§ **Prompt**:
From the records below, copy out each line that contains the string "field".

-- start Material for the task --

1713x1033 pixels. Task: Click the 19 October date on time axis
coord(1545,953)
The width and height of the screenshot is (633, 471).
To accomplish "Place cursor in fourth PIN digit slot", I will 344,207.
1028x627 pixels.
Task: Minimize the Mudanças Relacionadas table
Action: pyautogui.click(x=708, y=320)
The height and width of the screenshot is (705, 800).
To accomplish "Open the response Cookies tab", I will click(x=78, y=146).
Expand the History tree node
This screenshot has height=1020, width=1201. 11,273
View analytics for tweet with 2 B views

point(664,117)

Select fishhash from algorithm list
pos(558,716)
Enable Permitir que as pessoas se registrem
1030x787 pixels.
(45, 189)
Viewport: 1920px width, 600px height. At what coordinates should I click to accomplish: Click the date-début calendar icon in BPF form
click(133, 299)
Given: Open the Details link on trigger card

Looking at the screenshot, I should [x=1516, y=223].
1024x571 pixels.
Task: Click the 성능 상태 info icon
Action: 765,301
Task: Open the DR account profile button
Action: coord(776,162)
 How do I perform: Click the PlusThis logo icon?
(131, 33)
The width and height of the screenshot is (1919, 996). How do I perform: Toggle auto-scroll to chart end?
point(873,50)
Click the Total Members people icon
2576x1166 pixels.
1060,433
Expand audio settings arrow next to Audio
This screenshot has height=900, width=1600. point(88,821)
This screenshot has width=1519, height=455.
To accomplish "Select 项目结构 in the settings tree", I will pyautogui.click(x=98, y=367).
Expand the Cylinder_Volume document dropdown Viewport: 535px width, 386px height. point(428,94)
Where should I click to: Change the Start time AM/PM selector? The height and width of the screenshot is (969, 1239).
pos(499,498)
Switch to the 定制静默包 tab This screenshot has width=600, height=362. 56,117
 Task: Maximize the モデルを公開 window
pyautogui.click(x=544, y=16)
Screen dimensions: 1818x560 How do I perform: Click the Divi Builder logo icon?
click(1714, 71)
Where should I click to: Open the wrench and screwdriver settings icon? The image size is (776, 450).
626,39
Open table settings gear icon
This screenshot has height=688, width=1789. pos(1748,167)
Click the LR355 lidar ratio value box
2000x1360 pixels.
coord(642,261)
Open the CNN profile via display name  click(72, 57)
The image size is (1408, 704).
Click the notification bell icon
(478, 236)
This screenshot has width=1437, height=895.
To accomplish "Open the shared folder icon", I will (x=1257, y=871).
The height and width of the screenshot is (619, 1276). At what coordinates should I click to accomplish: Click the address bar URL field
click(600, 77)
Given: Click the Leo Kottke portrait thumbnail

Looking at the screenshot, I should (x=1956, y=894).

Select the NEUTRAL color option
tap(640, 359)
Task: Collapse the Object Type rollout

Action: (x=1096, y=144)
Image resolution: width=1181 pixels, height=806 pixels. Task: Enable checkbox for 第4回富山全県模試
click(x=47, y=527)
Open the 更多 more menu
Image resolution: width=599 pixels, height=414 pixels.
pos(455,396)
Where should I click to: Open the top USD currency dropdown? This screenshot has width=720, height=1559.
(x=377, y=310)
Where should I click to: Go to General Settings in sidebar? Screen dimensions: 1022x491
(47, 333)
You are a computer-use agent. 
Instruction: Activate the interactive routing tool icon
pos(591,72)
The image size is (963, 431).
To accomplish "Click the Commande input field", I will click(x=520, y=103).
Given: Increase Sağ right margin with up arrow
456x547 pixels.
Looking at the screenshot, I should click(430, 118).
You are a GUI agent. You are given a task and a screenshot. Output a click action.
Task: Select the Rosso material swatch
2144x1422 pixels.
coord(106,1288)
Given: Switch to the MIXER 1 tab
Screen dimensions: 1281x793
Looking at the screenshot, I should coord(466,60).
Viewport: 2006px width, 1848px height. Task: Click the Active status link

-- end Material for the task --

§ **Task response**:
The height and width of the screenshot is (619, 1276). At what coordinates should I click to accomplish: Click the address bar URL field
To accomplish "Click the Commande input field", I will click(x=520, y=103).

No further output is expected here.